** RECORDS FOR THIS TASK follows **

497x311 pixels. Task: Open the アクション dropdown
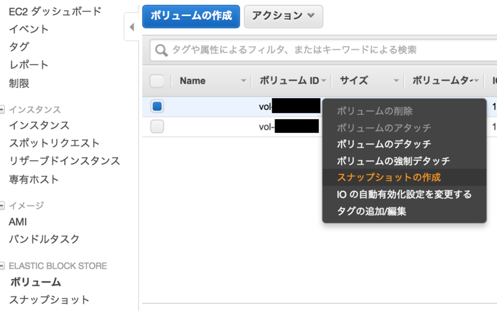(283, 16)
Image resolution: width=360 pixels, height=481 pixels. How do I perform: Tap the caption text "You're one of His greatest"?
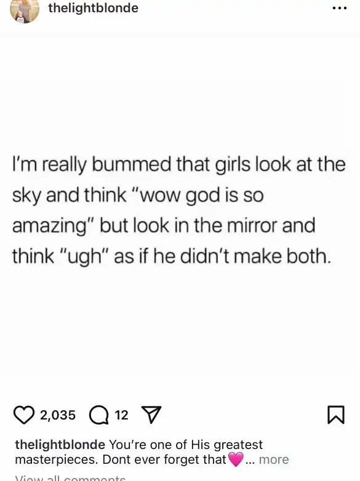(186, 445)
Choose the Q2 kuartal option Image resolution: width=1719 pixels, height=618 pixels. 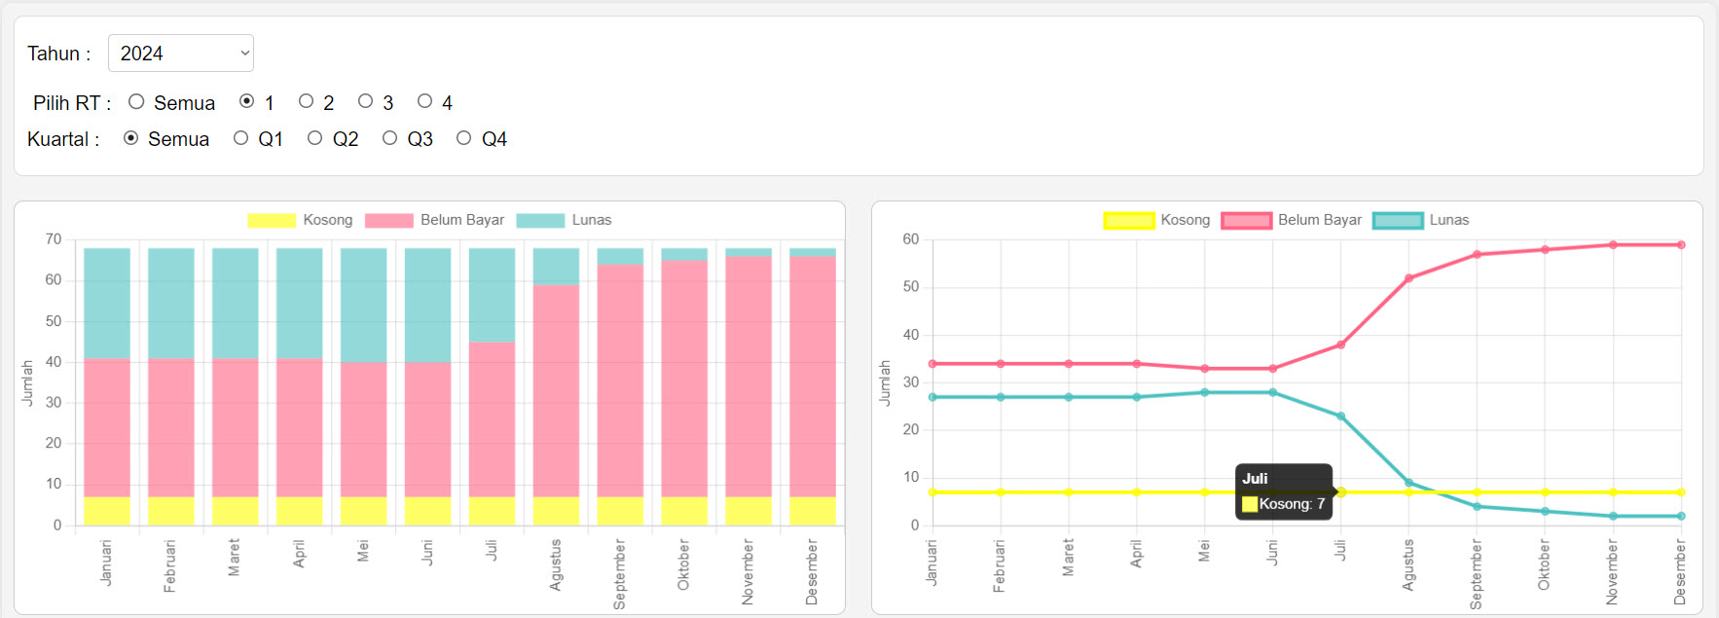tap(314, 138)
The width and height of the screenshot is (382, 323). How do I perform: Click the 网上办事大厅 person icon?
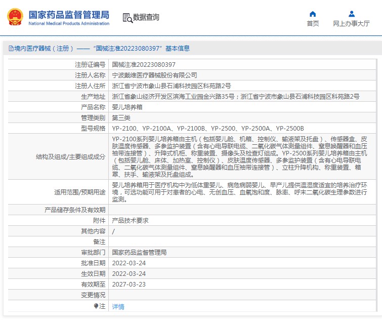[x=351, y=14]
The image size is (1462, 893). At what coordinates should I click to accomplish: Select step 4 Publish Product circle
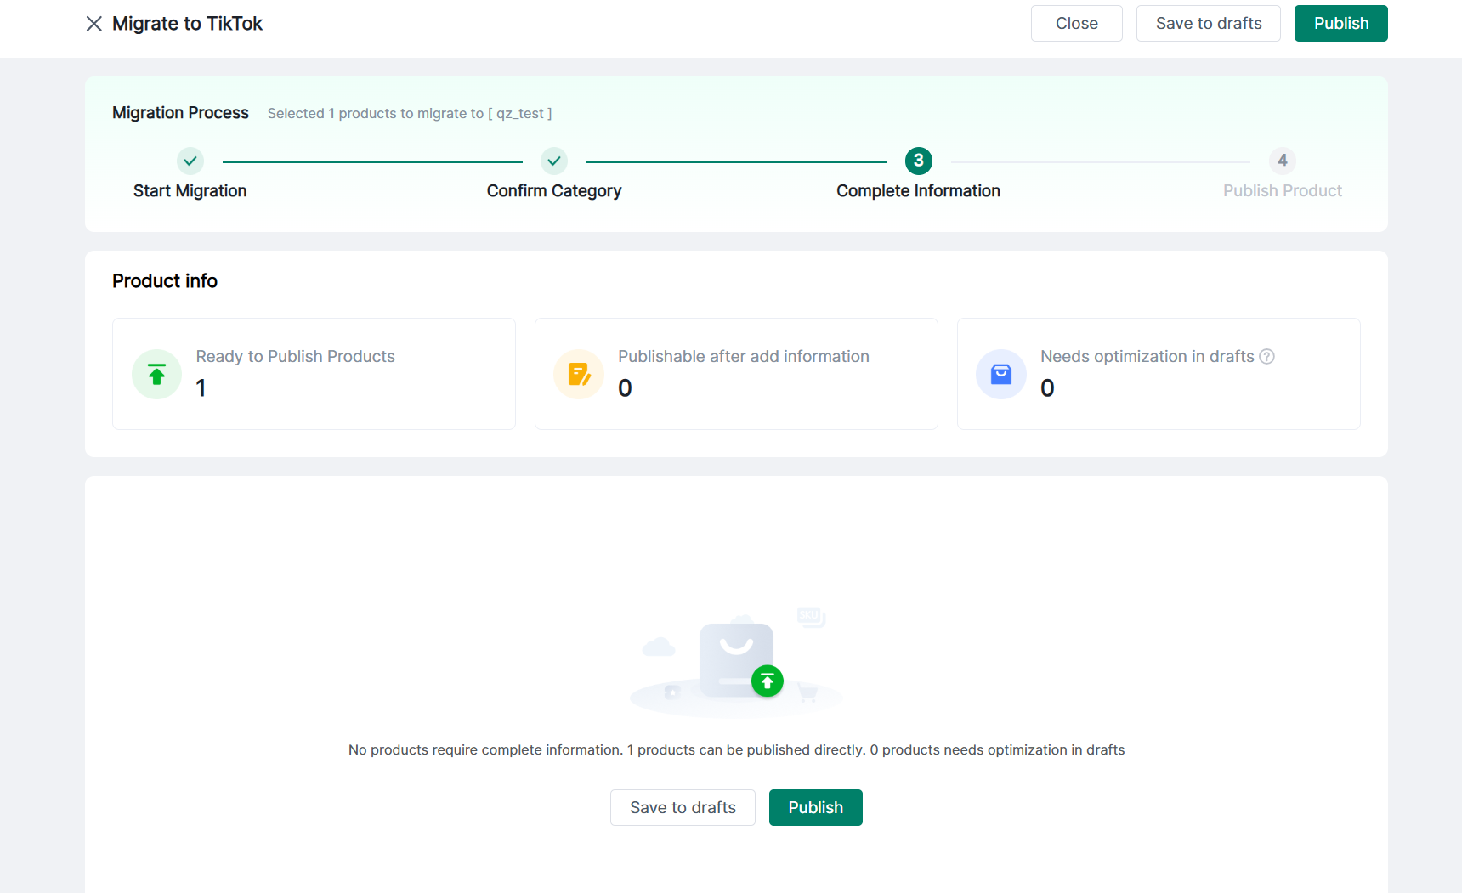[x=1282, y=161]
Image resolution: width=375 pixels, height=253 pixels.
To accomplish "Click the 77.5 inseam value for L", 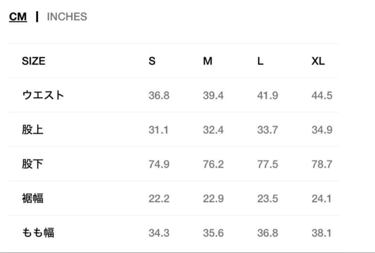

** End of RECORDS FOR THIS TASK **

ASSIGNMENT: Give back exactly the lines from the one that contains "Image resolution: width=375" to the final line of the data above, both included, with all pictures removed.

THE ANSWER:
Image resolution: width=375 pixels, height=253 pixels.
To accomplish "Click the 77.5 inseam value for L", 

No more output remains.